Task item: Retype the items below from the beginning up to and including the line with "(882, 214).", without the pictures.
═════ Data for the task ═════
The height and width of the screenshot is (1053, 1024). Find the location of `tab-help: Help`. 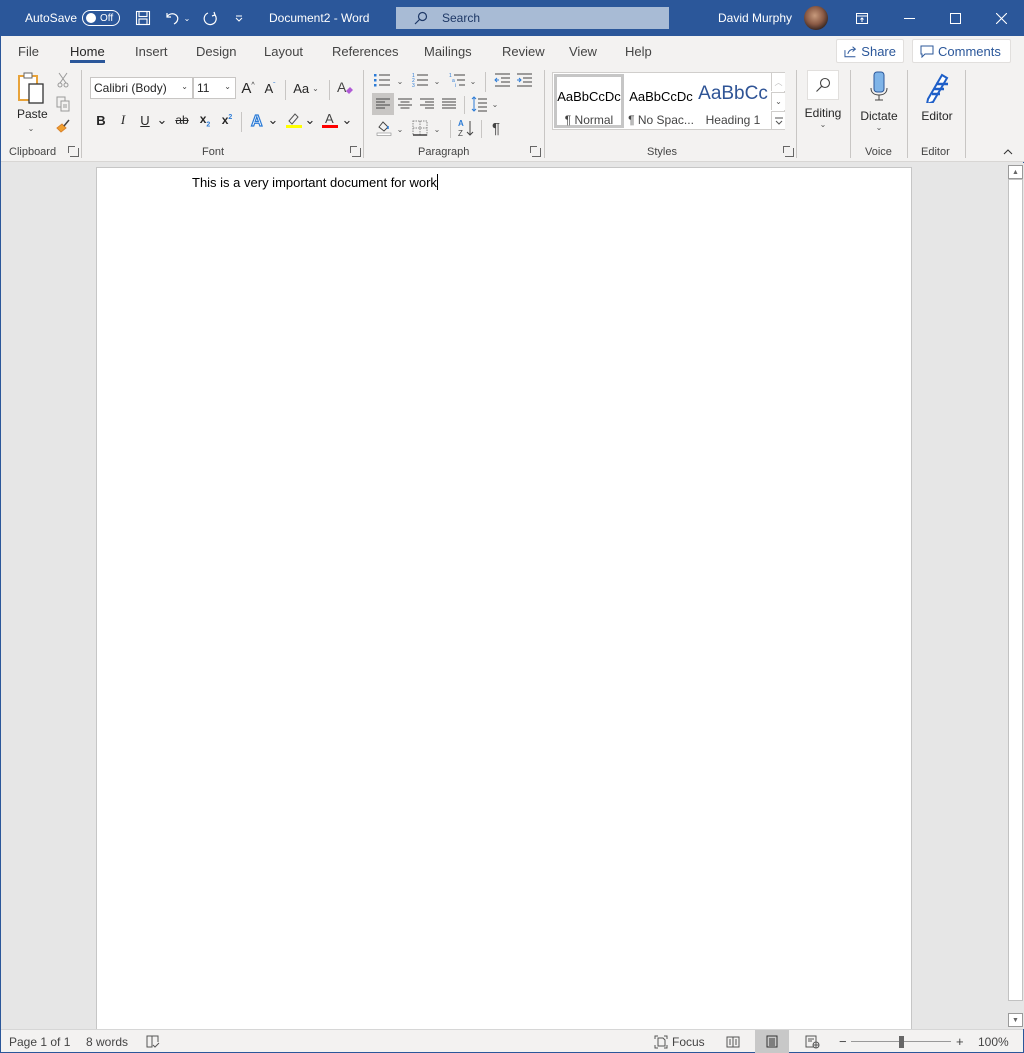

tab-help: Help is located at coordinates (638, 51).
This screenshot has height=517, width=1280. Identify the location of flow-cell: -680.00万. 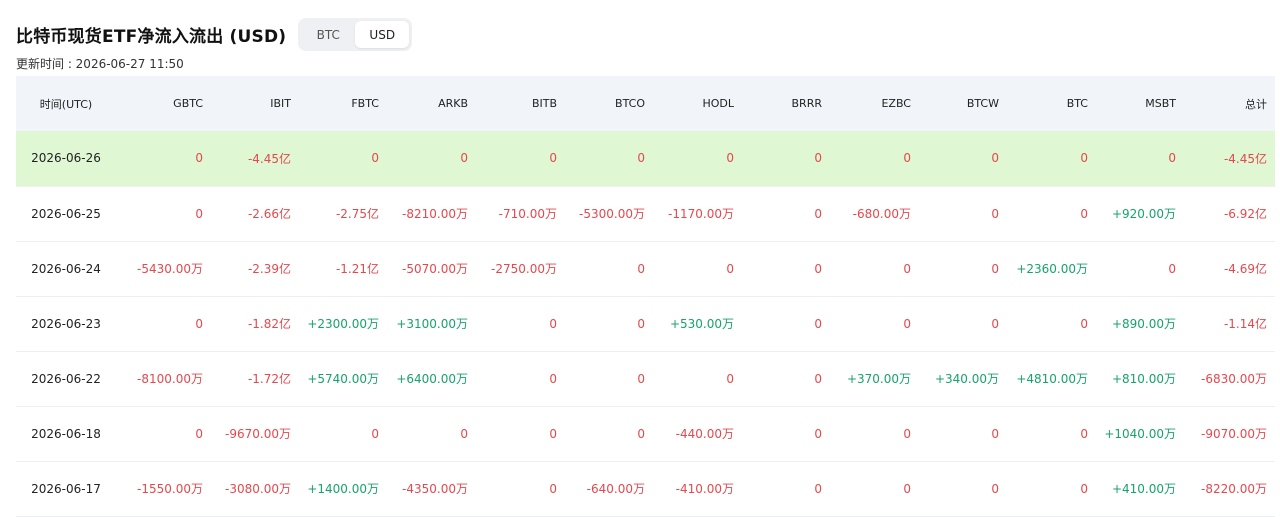
(882, 214).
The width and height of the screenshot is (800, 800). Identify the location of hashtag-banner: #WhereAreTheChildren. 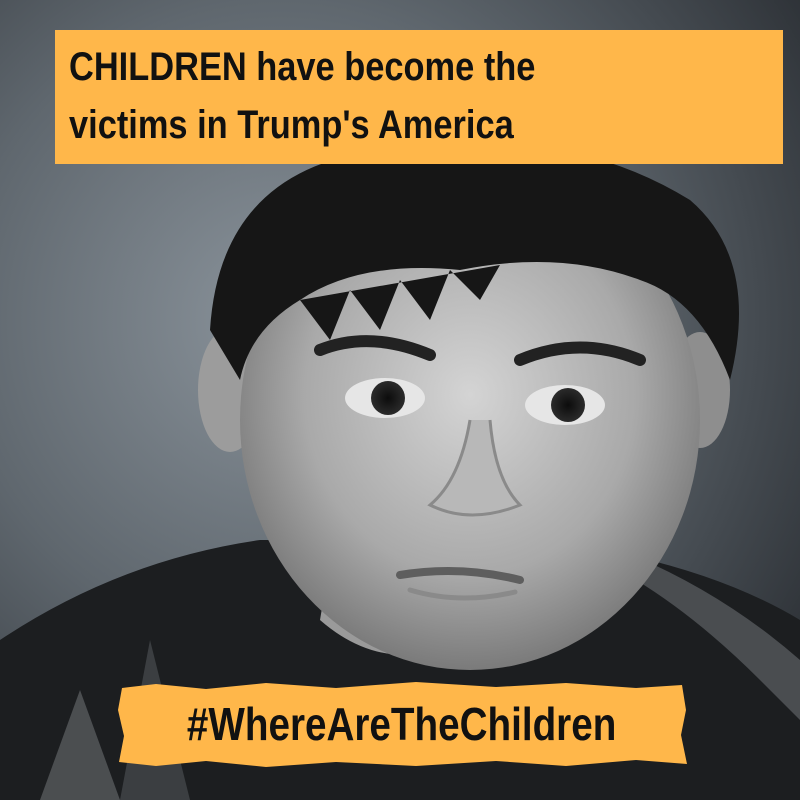
(402, 724).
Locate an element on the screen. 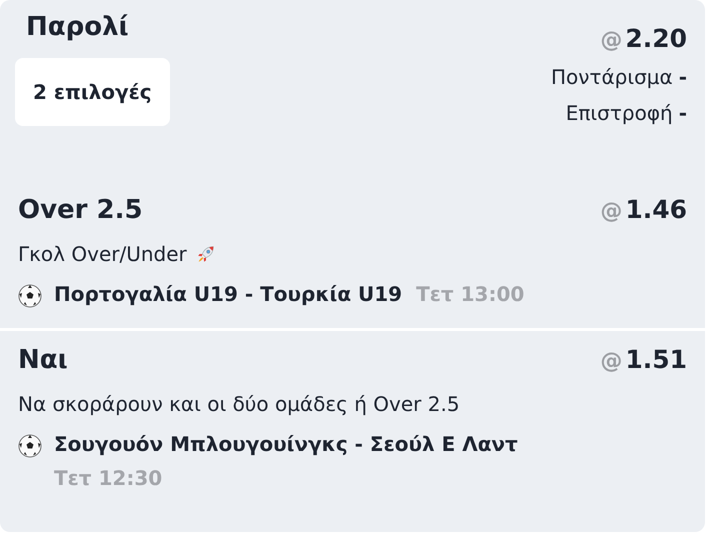 This screenshot has height=534, width=707. selections-count-chip: 2 επιλογές is located at coordinates (92, 92).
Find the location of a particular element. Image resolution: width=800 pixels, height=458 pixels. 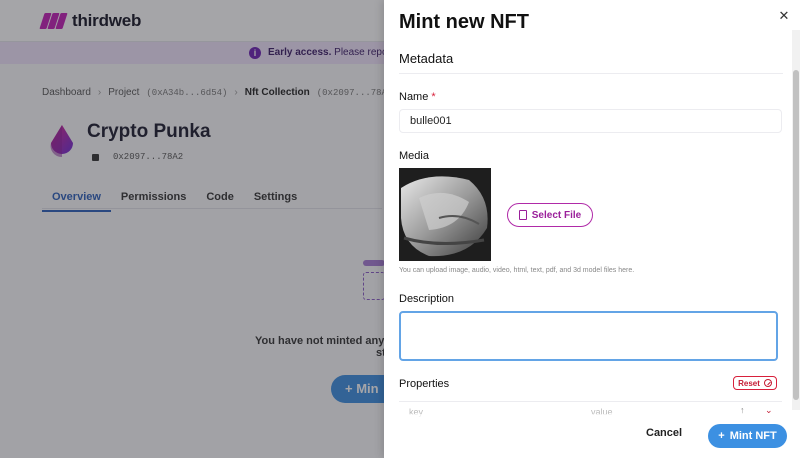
═════
Task solution:
The height and width of the screenshot is (1053, 1024). Find the location of `tab-help: Help`. 

tab-help: Help is located at coordinates (638, 51).
This screenshot has height=517, width=1280. Identify the location of flow-cell: -680.00万. 
(882, 214).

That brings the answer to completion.